◆ TASK REQUIREMENTS
Find each line below where the word "will" occurs, and copy it.

● ● ●

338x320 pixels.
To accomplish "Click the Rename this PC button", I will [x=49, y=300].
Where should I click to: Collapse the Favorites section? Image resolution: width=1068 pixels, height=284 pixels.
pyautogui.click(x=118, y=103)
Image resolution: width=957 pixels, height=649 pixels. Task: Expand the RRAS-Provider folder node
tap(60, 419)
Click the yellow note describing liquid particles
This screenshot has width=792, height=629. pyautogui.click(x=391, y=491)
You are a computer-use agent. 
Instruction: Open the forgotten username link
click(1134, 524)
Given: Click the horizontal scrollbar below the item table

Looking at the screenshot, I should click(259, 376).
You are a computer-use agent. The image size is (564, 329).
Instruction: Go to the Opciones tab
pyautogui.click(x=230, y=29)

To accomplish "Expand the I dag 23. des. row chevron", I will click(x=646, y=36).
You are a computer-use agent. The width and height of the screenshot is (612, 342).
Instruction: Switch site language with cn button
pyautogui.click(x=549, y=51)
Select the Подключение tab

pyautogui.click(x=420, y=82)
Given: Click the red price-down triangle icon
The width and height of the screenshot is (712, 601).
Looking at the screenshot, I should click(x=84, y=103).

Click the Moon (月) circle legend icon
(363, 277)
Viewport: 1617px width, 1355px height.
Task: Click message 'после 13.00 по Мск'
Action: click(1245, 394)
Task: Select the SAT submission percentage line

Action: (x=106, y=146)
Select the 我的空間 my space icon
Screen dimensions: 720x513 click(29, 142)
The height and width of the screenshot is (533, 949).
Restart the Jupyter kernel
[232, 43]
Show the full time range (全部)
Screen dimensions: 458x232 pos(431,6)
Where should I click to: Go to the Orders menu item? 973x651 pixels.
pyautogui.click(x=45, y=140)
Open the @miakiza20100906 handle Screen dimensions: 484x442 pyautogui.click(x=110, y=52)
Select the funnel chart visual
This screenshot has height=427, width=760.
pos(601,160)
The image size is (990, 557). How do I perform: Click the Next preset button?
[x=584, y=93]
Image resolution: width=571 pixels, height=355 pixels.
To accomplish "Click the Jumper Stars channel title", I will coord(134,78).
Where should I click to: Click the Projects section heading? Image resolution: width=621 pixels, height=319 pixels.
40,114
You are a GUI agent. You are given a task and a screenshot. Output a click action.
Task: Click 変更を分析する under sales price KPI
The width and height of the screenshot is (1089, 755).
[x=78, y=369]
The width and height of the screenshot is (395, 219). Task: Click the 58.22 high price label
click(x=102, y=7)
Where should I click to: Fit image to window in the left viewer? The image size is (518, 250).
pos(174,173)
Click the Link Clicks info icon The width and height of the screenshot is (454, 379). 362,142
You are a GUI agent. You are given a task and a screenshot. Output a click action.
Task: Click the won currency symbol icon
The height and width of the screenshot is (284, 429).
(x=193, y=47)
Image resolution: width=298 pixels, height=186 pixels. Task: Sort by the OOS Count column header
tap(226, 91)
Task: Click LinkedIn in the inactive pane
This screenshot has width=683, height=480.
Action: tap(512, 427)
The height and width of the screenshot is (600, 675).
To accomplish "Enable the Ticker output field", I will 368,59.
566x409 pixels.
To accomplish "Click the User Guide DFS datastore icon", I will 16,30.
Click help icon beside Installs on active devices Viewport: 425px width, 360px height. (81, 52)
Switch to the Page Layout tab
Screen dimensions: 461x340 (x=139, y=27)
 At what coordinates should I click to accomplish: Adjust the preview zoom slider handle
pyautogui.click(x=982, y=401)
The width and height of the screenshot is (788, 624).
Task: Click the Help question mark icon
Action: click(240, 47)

● ● ●

◆ SOLUTION TO THE EXERCISE
To accomplish "Click the Rename this PC button", I will [x=49, y=300].
To accomplish "Expand the I dag 23. des. row chevron", I will click(x=646, y=36).
To accomplish "Click the Jumper Stars channel title", I will coord(134,78).
To accomplish "Enable the Ticker output field", I will 368,59.
To accomplish "Click the User Guide DFS datastore icon", I will 16,30.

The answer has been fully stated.